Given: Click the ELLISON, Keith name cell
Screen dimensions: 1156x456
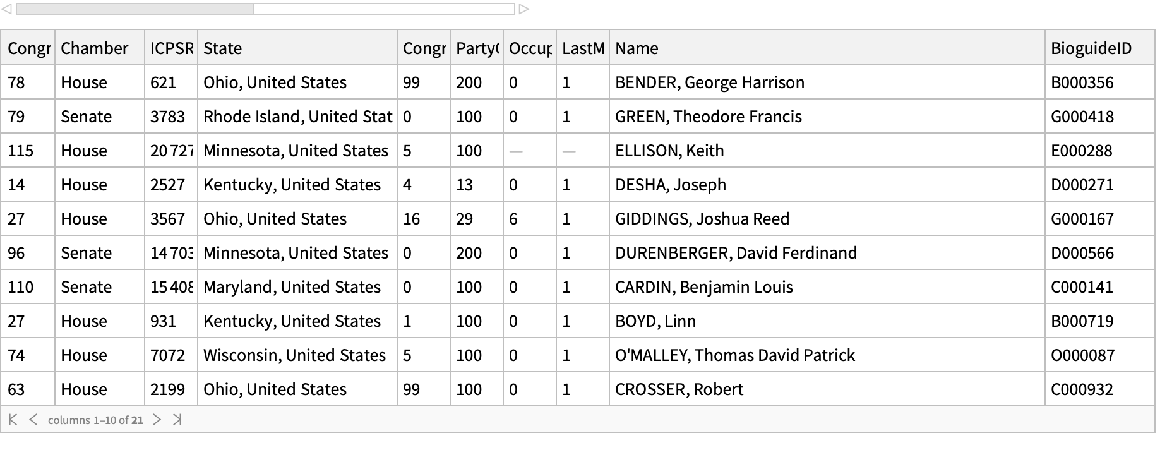Looking at the screenshot, I should [x=669, y=151].
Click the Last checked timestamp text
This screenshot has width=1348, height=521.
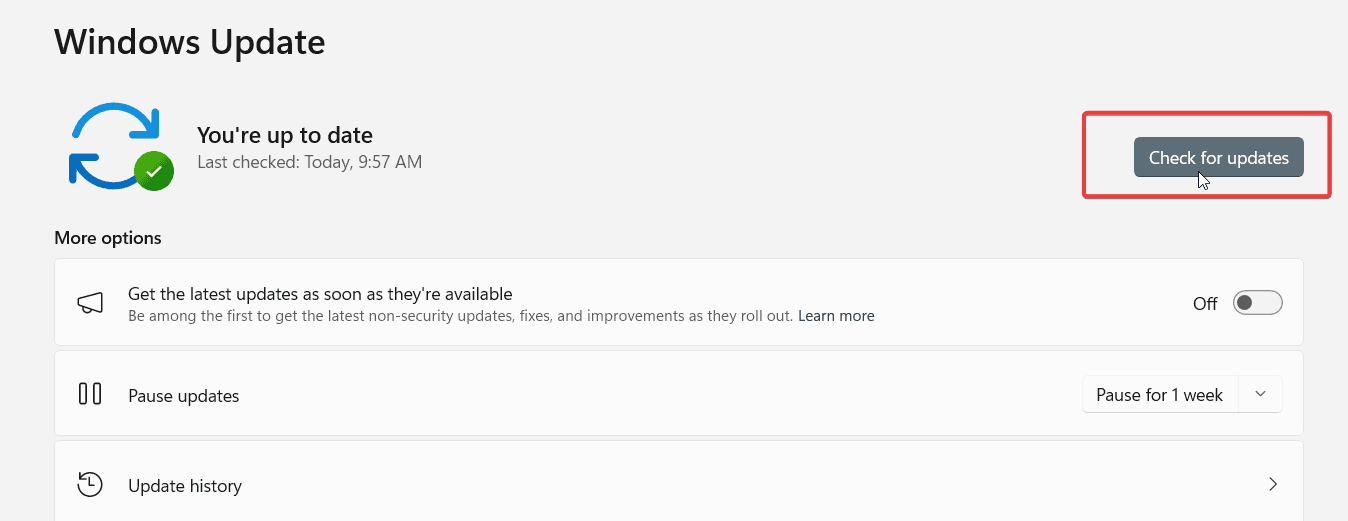pyautogui.click(x=310, y=161)
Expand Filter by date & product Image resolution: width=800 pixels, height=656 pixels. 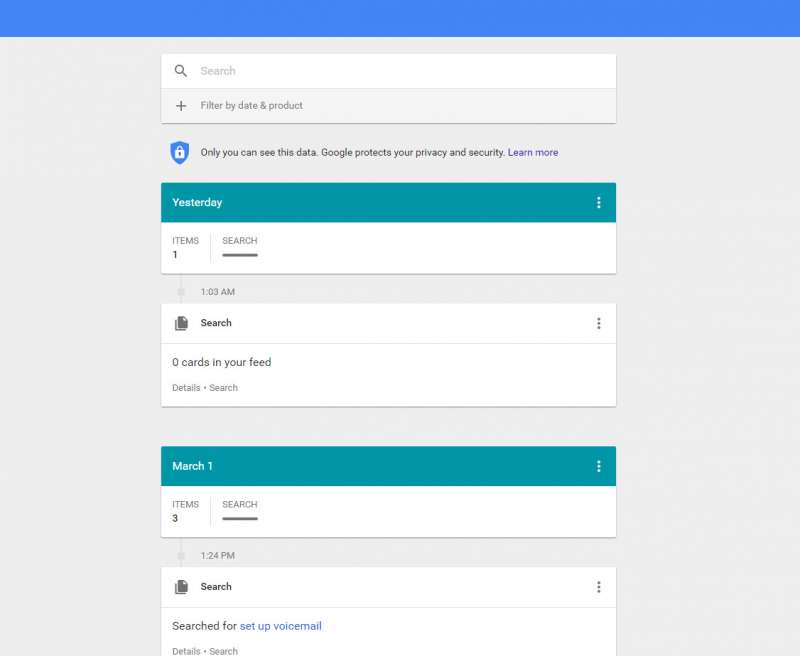click(x=388, y=106)
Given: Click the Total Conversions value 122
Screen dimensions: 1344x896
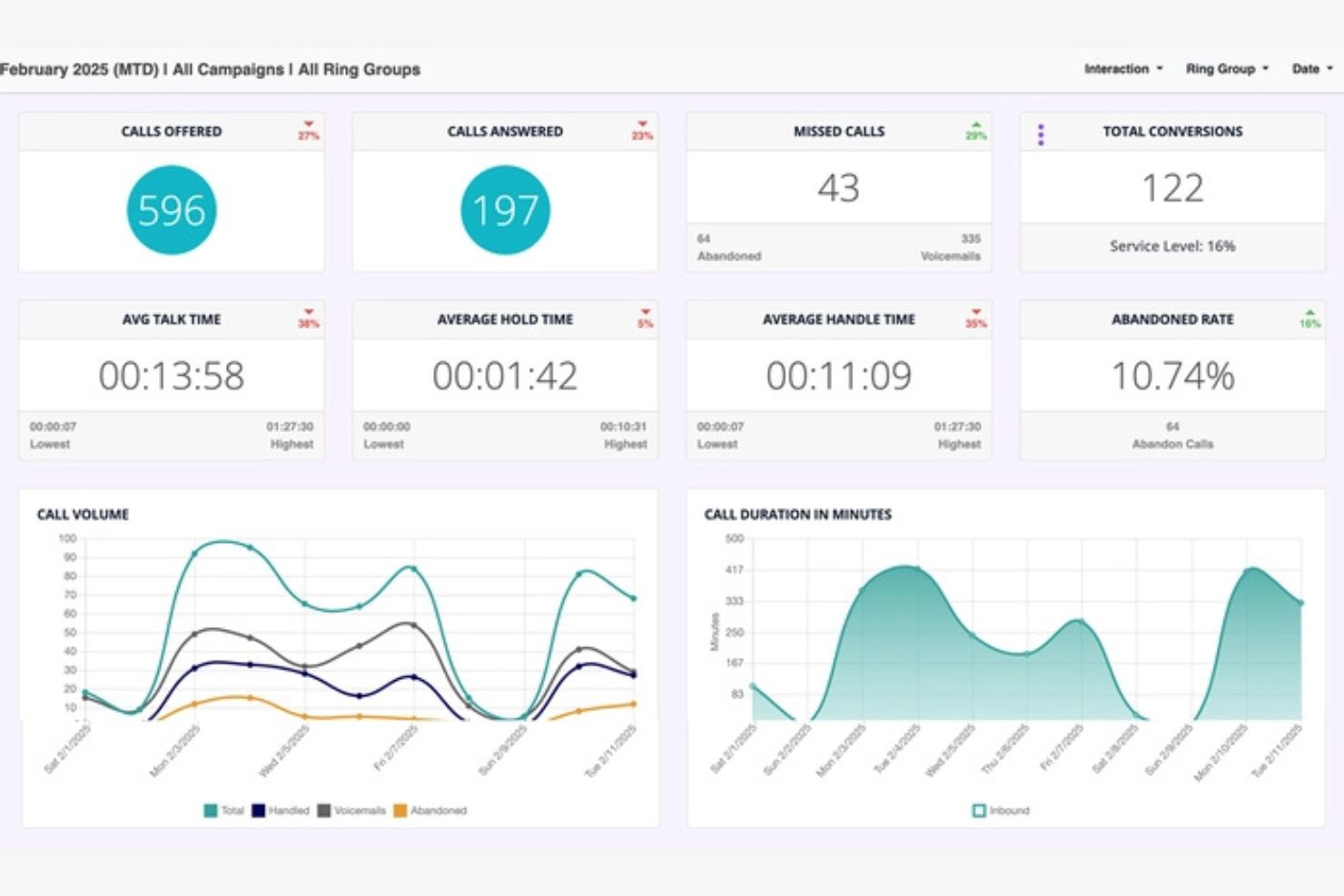Looking at the screenshot, I should click(1172, 188).
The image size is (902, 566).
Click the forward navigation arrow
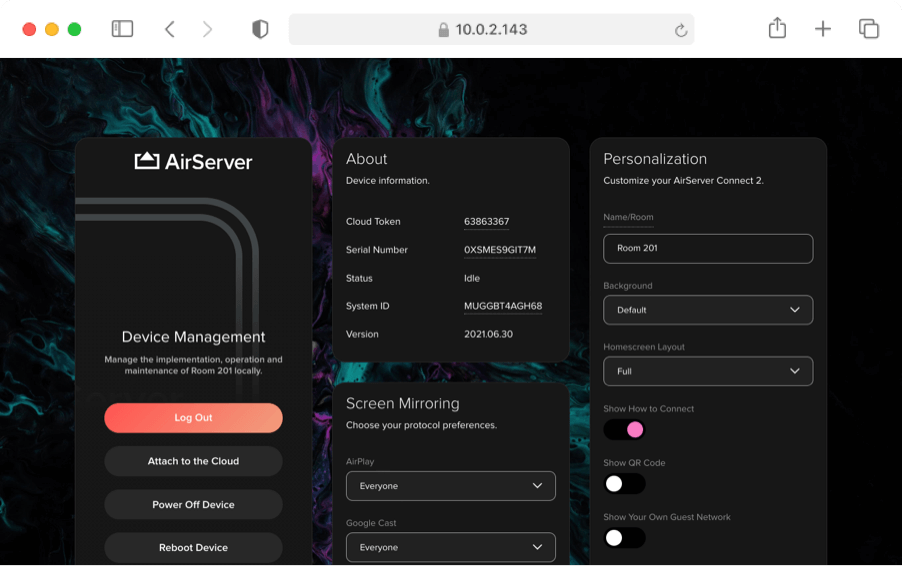pos(207,29)
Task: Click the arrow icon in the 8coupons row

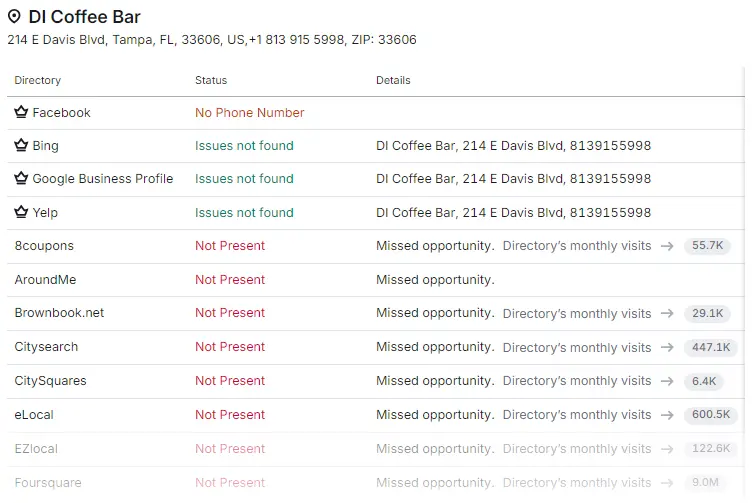Action: 667,245
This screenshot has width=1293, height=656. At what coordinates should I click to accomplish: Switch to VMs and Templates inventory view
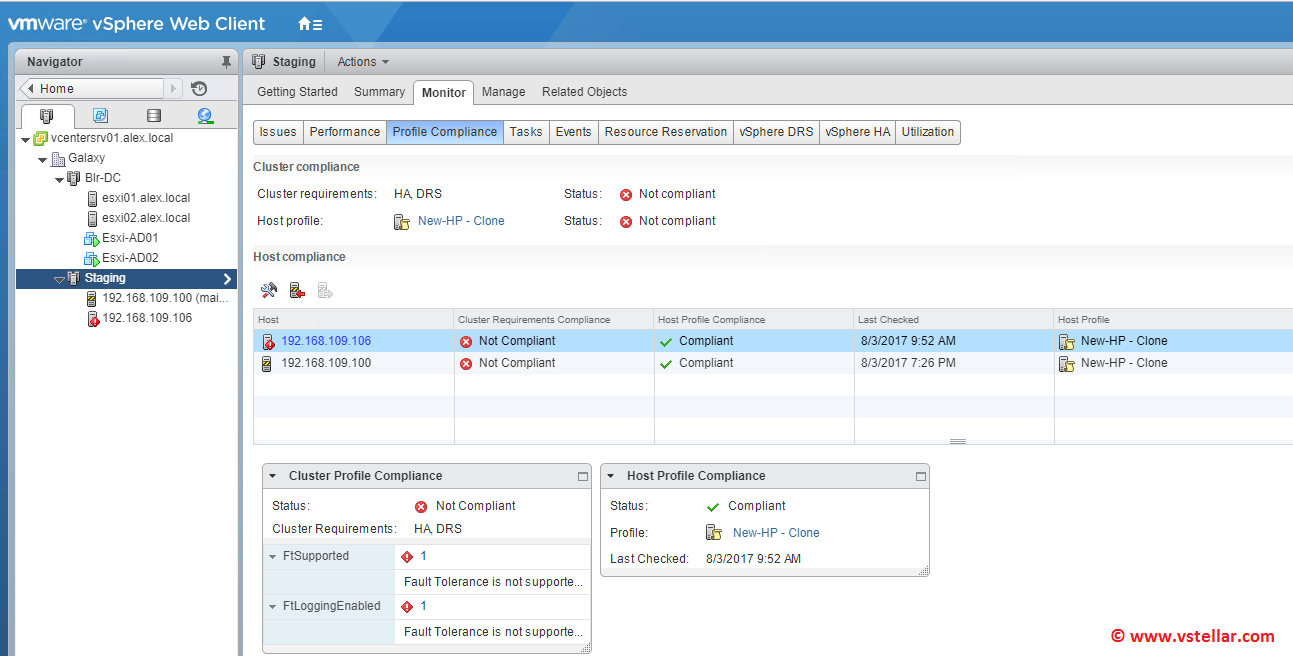point(100,116)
----------------
> [EXERCISE OBJECTIVE] Which lines of the records contain the word "Given"? Copy each of them.

> [RESPONSE TO THE EXERCISE]
Given: Click the ELLISON, Keith name cell
Given: Click the Total Conversions value 122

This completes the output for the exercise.